Rewrite the records below, swapping every "checkbox" for "check box" and keeping everything else the same.
-- start ENTRIES --
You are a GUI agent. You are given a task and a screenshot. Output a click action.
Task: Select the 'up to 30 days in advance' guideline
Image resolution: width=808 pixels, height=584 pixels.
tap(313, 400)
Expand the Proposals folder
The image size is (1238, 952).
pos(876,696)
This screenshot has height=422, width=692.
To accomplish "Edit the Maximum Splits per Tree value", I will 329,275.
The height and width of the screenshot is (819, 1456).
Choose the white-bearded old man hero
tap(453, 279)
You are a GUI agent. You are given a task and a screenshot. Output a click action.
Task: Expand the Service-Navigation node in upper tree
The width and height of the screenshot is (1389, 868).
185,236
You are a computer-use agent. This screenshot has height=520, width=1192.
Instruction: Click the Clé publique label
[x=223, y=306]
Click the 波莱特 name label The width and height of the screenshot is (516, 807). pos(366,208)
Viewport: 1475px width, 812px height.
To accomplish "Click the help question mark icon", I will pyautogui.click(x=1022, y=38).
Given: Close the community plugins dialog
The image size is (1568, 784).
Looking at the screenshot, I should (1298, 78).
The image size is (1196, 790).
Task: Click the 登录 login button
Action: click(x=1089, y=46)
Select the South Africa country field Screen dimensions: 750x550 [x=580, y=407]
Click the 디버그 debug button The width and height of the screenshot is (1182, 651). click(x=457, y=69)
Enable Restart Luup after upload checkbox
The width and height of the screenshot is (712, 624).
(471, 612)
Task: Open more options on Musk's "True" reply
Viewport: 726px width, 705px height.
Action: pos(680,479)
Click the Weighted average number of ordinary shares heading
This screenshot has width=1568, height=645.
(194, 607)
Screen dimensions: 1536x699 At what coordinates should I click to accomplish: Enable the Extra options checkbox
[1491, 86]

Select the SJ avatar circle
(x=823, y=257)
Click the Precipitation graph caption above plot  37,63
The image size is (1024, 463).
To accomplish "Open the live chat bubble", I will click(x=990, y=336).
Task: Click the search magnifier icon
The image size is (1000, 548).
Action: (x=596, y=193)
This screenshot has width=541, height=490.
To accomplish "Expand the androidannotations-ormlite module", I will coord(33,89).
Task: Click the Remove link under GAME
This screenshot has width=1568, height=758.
-- end ENTRIES --
ANSWER TO THIS TASK:
You are a GUI agent. You are given a task and a screenshot. Output a click action.
Task: Select the 'up to 30 days in advance' guideline
Image resolution: width=808 pixels, height=584 pixels.
tap(313, 400)
Expand the Proposals folder
The image size is (1238, 952).
pos(876,696)
This screenshot has height=422, width=692.
To accomplish "Edit the Maximum Splits per Tree value", I will 329,275.
The height and width of the screenshot is (819, 1456).
Choose the white-bearded old man hero
tap(453, 279)
You are a GUI agent. You are given a task and a screenshot. Output a click action.
Task: Expand the Service-Navigation node in upper tree
The width and height of the screenshot is (1389, 868).
185,236
You are a computer-use agent. This screenshot has height=520, width=1192.
Instruction: Click the Clé publique label
[x=223, y=306]
Click the 波莱特 name label The width and height of the screenshot is (516, 807). pos(366,208)
Viewport: 1475px width, 812px height.
To accomplish "Click the help question mark icon", I will pyautogui.click(x=1022, y=38).
Given: Close the community plugins dialog
The image size is (1568, 784).
Looking at the screenshot, I should (1298, 78).
The image size is (1196, 790).
Task: Click the 登录 login button
Action: click(x=1089, y=46)
Select the South Africa country field Screen dimensions: 750x550 [x=580, y=407]
Click the 디버그 debug button The width and height of the screenshot is (1182, 651). click(x=457, y=69)
Enable Restart Luup after upload check box
The width and height of the screenshot is (712, 624).
(471, 612)
Task: Open more options on Musk's "True" reply
Viewport: 726px width, 705px height.
Action: pos(680,479)
Click the Weighted average number of ordinary shares heading
This screenshot has width=1568, height=645.
(194, 607)
Screen dimensions: 1536x699 At what coordinates should I click to accomplish: Enable the Extra options check box
[1491, 86]

Select the SJ avatar circle
(x=823, y=257)
Click the Precipitation graph caption above plot  37,63
The image size is (1024, 463).
To accomplish "Open the live chat bubble", I will click(x=990, y=336).
Task: Click the search magnifier icon
The image size is (1000, 548).
Action: (x=596, y=193)
This screenshot has width=541, height=490.
To accomplish "Expand the androidannotations-ormlite module", I will coord(33,89).
Task: Click the Remove link under GAME
This screenshot has width=1568, height=758.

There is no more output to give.